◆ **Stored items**

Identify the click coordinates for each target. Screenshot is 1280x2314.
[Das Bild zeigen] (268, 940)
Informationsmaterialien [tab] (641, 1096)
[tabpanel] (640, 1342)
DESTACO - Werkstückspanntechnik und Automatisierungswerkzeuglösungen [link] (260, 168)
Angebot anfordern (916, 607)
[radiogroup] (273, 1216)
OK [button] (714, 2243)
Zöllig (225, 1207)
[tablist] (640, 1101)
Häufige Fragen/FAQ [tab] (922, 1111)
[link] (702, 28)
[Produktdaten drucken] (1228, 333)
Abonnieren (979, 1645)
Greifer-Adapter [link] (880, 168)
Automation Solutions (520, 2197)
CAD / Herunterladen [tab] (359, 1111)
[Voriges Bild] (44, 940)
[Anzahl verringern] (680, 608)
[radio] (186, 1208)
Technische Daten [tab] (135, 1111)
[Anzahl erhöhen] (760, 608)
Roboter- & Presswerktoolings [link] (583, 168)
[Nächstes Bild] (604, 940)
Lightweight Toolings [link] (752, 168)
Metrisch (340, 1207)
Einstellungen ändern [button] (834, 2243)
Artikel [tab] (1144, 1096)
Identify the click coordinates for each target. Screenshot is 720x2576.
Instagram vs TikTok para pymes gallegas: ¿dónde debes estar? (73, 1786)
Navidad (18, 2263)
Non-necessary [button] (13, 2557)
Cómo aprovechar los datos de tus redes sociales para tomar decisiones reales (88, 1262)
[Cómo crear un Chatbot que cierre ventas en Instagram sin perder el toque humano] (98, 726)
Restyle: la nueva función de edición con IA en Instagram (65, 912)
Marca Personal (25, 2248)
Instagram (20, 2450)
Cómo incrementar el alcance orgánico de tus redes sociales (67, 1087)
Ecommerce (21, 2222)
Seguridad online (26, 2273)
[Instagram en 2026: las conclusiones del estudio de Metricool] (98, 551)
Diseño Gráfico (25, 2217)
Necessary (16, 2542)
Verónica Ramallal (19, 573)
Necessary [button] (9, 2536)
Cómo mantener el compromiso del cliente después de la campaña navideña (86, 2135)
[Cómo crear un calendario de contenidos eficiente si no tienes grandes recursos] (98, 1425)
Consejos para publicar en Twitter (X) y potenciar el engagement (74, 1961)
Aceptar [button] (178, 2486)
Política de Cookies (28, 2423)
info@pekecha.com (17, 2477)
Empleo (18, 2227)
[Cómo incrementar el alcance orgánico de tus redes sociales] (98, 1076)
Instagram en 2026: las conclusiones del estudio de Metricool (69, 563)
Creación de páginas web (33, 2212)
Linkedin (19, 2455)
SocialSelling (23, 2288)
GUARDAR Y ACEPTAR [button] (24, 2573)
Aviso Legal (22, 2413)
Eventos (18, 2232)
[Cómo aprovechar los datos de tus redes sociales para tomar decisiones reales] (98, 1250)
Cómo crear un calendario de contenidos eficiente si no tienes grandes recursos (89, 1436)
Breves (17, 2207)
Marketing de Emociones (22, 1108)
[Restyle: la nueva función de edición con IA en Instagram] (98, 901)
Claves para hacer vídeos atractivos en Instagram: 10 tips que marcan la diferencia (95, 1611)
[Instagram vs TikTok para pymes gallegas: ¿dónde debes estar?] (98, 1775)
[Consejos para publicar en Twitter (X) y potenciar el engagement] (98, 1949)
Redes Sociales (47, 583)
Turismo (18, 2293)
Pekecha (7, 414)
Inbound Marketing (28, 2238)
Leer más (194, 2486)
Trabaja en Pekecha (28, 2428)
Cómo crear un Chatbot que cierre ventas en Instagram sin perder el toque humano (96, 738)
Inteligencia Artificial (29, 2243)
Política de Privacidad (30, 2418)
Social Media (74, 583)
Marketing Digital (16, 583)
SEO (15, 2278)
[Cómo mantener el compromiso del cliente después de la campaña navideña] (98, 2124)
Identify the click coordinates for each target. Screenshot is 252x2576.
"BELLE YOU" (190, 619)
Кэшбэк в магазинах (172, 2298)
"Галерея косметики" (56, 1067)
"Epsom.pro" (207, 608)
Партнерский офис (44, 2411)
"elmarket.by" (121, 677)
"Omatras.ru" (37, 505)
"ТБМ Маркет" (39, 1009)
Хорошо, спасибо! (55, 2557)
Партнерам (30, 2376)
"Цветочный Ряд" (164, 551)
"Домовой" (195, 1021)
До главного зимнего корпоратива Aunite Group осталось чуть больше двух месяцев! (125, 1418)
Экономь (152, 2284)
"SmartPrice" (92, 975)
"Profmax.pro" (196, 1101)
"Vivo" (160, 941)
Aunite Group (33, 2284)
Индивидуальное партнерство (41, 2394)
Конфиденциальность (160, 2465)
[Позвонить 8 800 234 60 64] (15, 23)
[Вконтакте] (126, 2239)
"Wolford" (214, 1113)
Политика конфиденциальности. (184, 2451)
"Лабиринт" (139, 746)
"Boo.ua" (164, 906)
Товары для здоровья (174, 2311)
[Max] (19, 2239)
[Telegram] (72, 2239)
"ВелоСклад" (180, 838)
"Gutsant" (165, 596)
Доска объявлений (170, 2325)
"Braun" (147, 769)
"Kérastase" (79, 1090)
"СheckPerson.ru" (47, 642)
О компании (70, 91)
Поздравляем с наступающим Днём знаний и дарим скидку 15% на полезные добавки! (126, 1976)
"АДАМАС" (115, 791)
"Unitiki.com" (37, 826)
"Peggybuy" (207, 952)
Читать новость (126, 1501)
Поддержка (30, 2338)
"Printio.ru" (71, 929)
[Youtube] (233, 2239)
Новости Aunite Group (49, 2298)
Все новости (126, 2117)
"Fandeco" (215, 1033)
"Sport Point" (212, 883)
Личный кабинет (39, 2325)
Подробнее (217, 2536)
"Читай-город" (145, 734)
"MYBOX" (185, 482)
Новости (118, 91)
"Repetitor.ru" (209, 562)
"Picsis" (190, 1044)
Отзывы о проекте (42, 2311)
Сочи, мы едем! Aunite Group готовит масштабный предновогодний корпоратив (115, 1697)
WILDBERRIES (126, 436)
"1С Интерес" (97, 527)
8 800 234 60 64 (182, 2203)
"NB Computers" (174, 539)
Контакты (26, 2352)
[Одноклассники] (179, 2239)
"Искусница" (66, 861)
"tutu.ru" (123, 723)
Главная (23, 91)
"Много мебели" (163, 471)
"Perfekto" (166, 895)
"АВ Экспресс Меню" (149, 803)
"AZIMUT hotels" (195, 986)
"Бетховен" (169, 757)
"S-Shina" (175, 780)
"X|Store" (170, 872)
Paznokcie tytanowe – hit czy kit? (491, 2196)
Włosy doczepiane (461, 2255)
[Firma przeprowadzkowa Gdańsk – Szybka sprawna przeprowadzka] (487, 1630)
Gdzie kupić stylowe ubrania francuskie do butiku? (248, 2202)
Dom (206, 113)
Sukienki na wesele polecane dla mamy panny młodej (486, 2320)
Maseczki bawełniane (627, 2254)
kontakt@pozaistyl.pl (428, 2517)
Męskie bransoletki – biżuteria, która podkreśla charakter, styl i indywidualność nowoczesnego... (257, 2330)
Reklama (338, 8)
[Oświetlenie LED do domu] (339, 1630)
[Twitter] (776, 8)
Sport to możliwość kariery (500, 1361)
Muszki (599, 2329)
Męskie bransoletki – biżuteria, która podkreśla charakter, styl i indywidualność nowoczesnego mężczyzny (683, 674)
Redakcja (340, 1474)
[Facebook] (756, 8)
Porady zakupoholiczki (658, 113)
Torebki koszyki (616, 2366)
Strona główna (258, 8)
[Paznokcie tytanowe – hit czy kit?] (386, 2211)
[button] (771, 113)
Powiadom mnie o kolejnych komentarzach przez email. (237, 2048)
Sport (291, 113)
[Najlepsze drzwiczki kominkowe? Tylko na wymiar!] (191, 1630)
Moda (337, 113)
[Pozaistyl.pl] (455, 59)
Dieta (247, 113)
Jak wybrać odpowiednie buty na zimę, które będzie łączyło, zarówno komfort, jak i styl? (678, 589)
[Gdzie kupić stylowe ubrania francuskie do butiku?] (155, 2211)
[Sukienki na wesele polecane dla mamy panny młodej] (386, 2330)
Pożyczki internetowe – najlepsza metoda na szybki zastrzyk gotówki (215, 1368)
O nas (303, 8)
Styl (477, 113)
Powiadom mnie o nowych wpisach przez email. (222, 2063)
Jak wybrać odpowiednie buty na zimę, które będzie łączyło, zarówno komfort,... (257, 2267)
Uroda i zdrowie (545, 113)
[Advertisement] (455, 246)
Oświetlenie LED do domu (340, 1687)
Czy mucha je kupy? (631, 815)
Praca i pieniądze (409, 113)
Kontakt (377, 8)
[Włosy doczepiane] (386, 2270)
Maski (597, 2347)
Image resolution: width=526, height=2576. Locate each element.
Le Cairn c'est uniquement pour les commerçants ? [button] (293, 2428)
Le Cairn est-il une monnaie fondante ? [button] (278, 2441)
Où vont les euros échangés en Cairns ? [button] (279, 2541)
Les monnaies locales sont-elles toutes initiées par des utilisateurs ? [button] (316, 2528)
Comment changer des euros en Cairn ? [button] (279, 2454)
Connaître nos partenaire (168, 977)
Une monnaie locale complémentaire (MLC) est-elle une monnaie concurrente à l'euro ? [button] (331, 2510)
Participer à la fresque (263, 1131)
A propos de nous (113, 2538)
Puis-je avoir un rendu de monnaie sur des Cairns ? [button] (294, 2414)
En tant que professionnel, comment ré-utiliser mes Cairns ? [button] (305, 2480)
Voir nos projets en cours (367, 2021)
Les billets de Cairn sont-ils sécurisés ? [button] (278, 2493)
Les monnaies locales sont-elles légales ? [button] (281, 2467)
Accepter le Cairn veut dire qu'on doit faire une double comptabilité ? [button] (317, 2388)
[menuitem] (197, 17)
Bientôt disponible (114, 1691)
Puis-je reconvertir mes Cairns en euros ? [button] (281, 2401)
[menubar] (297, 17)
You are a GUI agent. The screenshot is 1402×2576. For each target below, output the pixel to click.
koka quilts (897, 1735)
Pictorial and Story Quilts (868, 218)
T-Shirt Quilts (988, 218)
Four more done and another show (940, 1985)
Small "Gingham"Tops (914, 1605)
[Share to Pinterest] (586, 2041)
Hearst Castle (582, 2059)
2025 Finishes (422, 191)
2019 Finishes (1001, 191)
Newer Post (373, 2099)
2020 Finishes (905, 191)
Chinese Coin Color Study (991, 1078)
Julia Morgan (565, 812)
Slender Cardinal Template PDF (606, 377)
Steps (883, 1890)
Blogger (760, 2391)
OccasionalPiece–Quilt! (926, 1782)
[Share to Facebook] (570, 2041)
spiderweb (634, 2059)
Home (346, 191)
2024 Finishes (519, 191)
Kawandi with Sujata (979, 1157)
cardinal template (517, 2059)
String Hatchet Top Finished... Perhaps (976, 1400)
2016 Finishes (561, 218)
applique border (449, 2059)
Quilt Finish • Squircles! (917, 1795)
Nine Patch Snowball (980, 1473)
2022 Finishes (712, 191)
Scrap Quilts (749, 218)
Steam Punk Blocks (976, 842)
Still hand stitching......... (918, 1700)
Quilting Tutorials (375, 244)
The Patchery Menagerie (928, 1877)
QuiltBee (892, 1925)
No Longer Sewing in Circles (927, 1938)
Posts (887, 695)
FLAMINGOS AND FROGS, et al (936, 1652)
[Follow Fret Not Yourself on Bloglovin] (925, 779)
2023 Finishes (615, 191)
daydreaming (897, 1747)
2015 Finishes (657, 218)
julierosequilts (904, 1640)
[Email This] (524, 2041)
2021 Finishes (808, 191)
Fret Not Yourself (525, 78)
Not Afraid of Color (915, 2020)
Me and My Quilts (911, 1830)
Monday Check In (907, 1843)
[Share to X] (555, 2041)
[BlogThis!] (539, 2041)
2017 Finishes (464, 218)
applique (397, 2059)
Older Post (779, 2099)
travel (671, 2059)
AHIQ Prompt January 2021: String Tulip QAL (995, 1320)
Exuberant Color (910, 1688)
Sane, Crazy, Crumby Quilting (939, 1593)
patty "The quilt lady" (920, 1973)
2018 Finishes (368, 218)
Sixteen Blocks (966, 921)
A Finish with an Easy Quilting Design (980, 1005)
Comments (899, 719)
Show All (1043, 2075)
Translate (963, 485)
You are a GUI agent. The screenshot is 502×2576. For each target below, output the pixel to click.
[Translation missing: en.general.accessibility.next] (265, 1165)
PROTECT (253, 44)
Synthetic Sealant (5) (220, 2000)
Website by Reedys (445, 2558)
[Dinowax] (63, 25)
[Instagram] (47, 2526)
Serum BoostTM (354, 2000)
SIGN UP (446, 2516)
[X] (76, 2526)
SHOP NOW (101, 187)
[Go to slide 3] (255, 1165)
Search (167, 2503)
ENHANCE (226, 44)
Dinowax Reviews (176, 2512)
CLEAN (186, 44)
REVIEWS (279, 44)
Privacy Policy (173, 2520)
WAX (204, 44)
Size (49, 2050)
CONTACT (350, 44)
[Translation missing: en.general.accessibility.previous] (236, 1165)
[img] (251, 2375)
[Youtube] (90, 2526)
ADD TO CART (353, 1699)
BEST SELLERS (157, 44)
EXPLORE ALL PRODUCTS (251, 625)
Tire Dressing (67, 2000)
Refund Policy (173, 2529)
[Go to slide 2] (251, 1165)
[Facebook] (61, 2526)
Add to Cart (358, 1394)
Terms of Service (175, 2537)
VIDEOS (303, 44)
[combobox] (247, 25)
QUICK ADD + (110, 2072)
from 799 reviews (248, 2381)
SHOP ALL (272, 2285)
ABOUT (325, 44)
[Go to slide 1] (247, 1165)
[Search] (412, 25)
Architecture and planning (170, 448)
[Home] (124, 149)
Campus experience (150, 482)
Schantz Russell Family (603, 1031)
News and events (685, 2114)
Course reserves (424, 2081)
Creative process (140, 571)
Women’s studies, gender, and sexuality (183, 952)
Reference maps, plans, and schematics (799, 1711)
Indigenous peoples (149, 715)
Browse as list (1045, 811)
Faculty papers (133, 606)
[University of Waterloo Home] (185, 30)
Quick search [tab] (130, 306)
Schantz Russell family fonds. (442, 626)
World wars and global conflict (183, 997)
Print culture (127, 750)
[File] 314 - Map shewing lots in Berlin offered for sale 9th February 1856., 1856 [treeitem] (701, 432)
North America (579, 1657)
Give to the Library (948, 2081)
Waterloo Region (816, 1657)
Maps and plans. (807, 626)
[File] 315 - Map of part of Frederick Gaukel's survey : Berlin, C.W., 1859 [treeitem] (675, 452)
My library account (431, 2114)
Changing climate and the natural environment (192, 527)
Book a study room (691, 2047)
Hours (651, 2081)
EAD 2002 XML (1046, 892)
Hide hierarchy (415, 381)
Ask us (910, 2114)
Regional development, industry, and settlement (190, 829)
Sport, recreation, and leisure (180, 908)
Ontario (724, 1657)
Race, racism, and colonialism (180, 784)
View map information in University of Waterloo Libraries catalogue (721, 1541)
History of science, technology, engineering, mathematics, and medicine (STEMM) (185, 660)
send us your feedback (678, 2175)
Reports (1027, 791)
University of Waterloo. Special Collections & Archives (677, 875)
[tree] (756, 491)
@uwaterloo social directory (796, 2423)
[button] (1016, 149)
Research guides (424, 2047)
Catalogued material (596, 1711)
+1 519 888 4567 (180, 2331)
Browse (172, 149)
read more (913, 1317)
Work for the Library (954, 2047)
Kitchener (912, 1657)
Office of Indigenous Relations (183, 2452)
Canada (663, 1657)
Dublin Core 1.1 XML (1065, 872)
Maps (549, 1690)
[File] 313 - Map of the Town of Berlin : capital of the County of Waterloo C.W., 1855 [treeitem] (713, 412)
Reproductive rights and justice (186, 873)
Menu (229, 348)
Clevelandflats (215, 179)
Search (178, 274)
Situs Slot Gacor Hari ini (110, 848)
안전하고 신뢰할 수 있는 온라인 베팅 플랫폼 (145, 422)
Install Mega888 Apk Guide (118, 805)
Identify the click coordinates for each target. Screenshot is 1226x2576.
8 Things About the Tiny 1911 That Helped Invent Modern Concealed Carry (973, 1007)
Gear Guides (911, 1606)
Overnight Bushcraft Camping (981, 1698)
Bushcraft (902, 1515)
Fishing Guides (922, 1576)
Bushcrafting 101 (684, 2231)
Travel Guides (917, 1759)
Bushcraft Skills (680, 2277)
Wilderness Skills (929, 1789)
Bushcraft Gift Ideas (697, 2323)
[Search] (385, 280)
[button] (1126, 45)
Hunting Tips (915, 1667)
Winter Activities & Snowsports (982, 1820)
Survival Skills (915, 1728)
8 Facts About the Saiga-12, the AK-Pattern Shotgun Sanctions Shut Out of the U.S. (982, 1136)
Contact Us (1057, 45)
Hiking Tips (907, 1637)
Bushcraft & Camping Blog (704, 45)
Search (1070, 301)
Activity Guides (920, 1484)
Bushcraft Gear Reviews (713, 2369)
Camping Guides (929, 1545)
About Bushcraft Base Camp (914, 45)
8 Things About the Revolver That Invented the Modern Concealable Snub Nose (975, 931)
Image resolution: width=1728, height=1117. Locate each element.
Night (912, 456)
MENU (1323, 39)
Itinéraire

◆ **PROBLEM TO SOLVE**
The required answer is the run of lines above, starting at the line with "spiderweb (634, 2059)" and ending at the line with "Quilt Finish • Squircles! (917, 1795)", reproduced exactly with both ends.

◆ **SOLVED PROBLEM**
spiderweb (634, 2059)
Home (346, 191)
2024 Finishes (519, 191)
Kawandi with Sujata (979, 1157)
cardinal template (517, 2059)
String Hatchet Top Finished... Perhaps (976, 1400)
2016 Finishes (561, 218)
applique border (449, 2059)
Quilt Finish • Squircles! (917, 1795)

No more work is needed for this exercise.